Resigning indicates whether that person has resigned (but resigning still has to be accepted).
A possible query is: Show all the politicians belonging to party ABC now
A possible summery query is: Show all the parties with the number of deputies they have now
Recipes
Warning: field names are for Access (but you can easily determine the corresponding MySQL type), “R” means NOT NULL, “autonumber” means “integer, AUTO_INCREMENT”, constraints, indices and options UNIQUE, DEFAULT are to be added where appropriate.
EasilyAVailable is an indication whether the product is easily available in local stores.
UnitOfMeasure is the ingredient’s unit of measure, which can be for example Kg, grams, litres, ml, units, cm.
Quantity can be null since for some small ingredients, such as salt and pepper, the quantity is “as needed”
DifficultyRating and CostRating are ratings from 1 to 5.
Recipe field in recipes table is the full instructions on how to prepare ingredients and on how to cook.
ShortDescription is a short description of how the dish looks like at the end
DifficultyRating, TimeMinutes, CostRating and Author are fields which may be unknown or still to be decided or tested.

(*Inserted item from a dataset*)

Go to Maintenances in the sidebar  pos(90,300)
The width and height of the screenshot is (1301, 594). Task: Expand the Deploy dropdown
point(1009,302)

A possible query which involves at least two tables is: what are the ingredients of recipe Spaghetti Alla Carbonara?
A possible summary query is: how many ingredients are needed on average for Difficulty 5 recipes?
Bookshop’s inventory
Warning: field names are for Access (but you can easily determine the corresponding MySQL type), “R” means NOT NULL, “autonumber” means “integer, AUTO_INCREMENT”, constraints, indices and options UNIQUE, DEFAULT are to be added where appropriate.
TaxCode, VATnumber, ISBN are text to give the possibility to start with 0.
All author’s data can be null since they may be unknown, for example for very old books or for authors using a pseudonym.